UEA: Gangguan Selat Hormuz Bahayakan Ekonomi Dunia

Abu Dhabi, Sultan Ahmed Al Jaber.

Pemerintah Uni Emirat Arab (UEA) menyatakan penolakan keras terhadap langkah Iran yang dinilai hampir menutup akses di Selat Hormuz. UEA menegaskan bahwa jalur pelayaran strategis tersebut bukan berada di bawah otoritas satu negara, sehingga tidak dapat ditutup atau dibatasi secara sepihak.

Menteri Industri UEA sekaligus pimpinan perusahaan minyak nasional Abu Dhabi, Sultan Ahmed Al Jaber, menegaskan bahwa upaya mengganggu jalur tersebut bukan sekadar persoalan kawasan, melainkan ancaman langsung terhadap stabilitas ekonomi global.

Dalam pernyataannya di media sosial, Al Jaber menyoroti pentingnya Selat Hormuz sebagai jalur utama distribusi energi dunia. Ia menyebut, selat tersebut juga menjadi lintasan vital bagi pengiriman pangan dan berbagai kebutuhan dasar lainnya.

“Setiap gangguan terhadap Selat Hormuz akan berdampak luas, tidak hanya bagi kawasan, tetapi juga bagi perekonomian global,” tegasnya.

Ketegangan di kawasan meningkat sejak operasi militer yang melibatkan Amerika Serikat dan Israel terhadap Iran pada 28 Februari lalu. Sejak saat itu, Teheran dilaporkan mengancam akan menargetkan kapal-kapal yang melintasi jalur tersebut.
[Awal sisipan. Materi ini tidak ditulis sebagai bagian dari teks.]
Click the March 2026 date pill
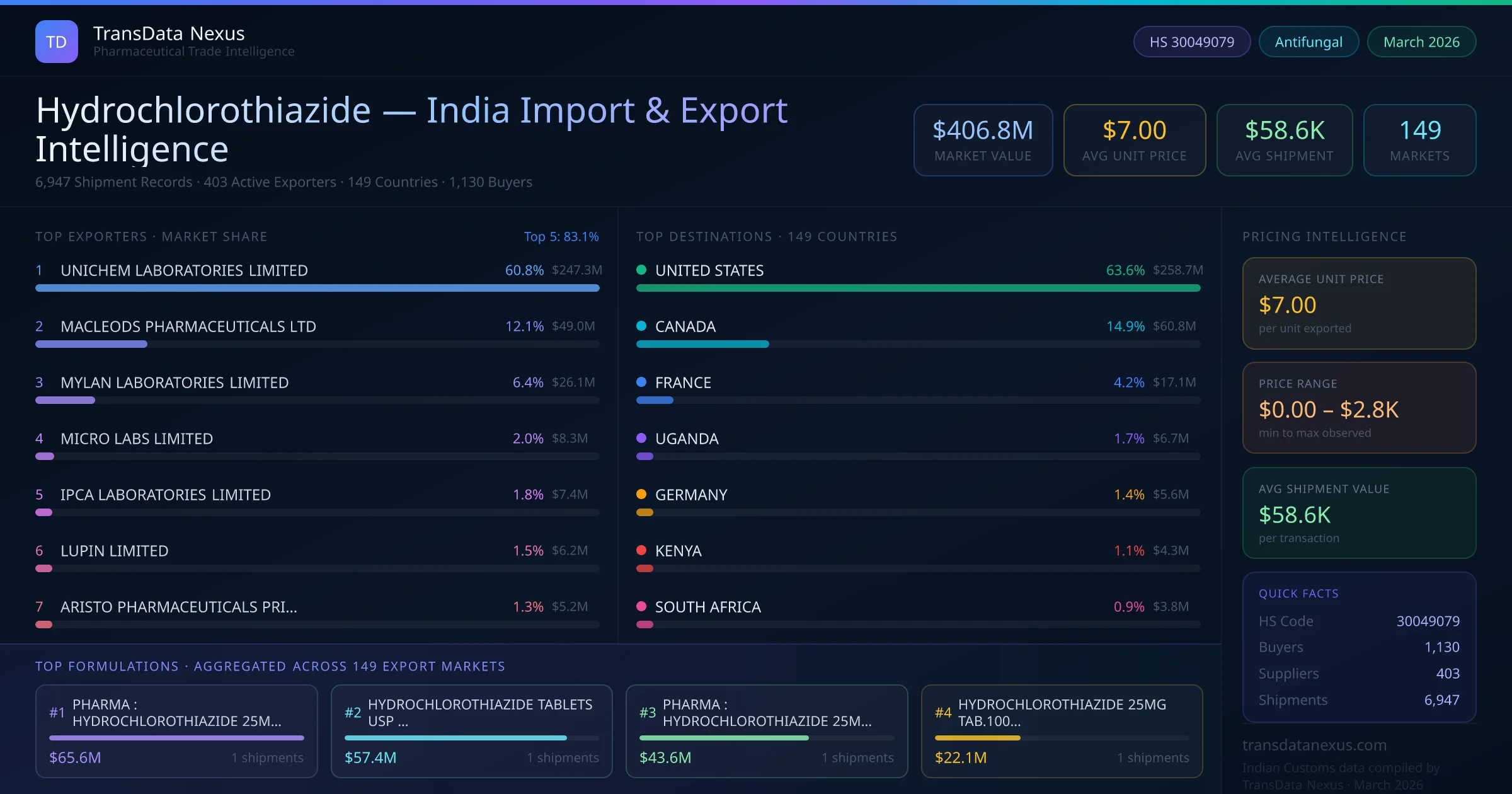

Ancaman tersebut memicu kekhawatiran global karena Selat Hormuz merupakan salah satu jalur pelayaran tersibuk di dunia, khususnya untuk distribusi minyak dan gas. Gangguan di wilayah ini berpotensi menyebabkan lonjakan harga energi dan terganggunya rantai pasok internasional.

Al Jaber menilai, langkah yang berpotensi menutup atau membatasi akses di Selat Hormuz merupakan preseden yang berbahaya dan tidak dapat diterima. Ia menegaskan bahwa tindakan tersebut melanggar prinsip-prinsip hukum internasional.

Menurutnya, dunia tidak memiliki kapasitas untuk menanggung dampak dari gangguan tersebut. Oleh karena itu, komunitas internasional diharapkan dapat bersikap tegas untuk menjaga jalur pelayaran tetap terbuka.

Pernyataan UEA ini sekaligus mencerminkan kekhawatiran negara-negara di kawasan Teluk terhadap eskalasi konflik yang dapat berdampak luas, baik secara ekonomi maupun geopolitik.

Dengan meningkatnya tensi di kawasan, perhatian dunia kini tertuju pada upaya menjaga stabilitas dan keamanan jalur perdagangan global yang menjadi tulang punggung perekonomian internasional.